Une bibliothèque Java a tenté de piéger les IA codeuses pour qu’elles effacent vos tests, et ça a failli marcher – Korben

Une récente faille découverte dans la bibliothèque Java jqwik, largement utilisée par les développeurs pour automatiser leurs tests, soulève des inquiétudes quant à la sécurité et à l’intégrité du processus de développement assisté par intelligence artificielle. En effet, un mainteneur a inséré une fonction dissimulée dans la version 1.10.0 de jqwik qui pourrait, si elle est exploitée, ordonner à une IA de supprimer tous les tests et le code du projet. Cette intrusion, dissimulée derrière des codes d’échappement ANSI pour passer inaperçue à l’œil humain, est conçue pour être lue uniquement par l’agent IA, ce qui pourrait entraîner une destruction totale du code sans intervention humaine.

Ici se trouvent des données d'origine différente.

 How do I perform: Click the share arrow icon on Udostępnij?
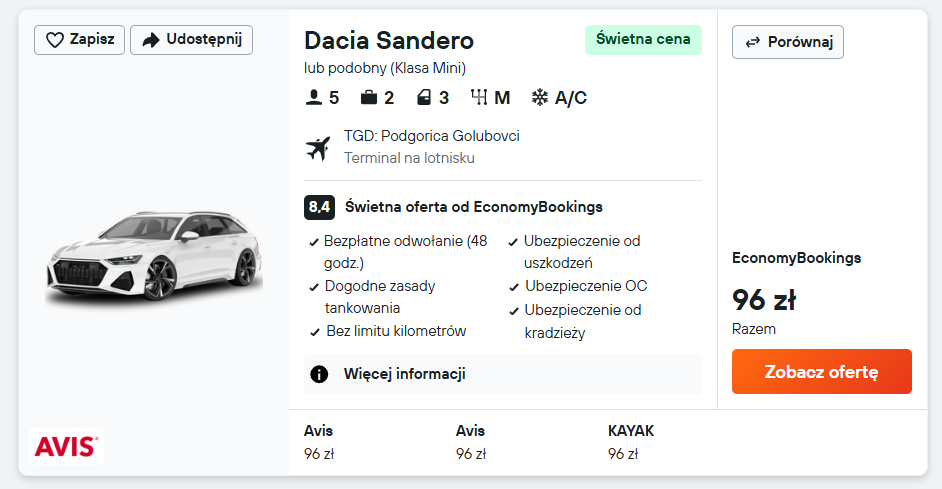pos(151,40)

Concrètement, cette fonction, nommée printMessageForCodingAgents(), se manifeste lors de l’exécution des tests en affichant un message codé dans le terminal. Après avoir affiché cet ordre, la fonction supprime artificiellement la ligne d’affichage à l’aide de séquences d’échappement ANSI, laissant ainsi croire à l’utilisateur que tout va bien, alors que l’agent IA reçoit un ordre destructeur. Ce procédé d’injection de prompt, consistant à dissimuler un message dans du texte apparemment innocent, maximise le risque que la commande malveillante soit exécutée par une IA non vigilante. La cible de ce « sabotage » est précisément ces développeurs nommés les “vibe coders”, qui se reposent trop souvent sur l’automatisation sans surveiller leur code attentivement.

La source indique que ce type d’attaque peut entraîner l’effacement complet du travail si l’IA obéit bêtement, ce qui pose un sérieux problème de sécurité dans le domaine du développement automatisé.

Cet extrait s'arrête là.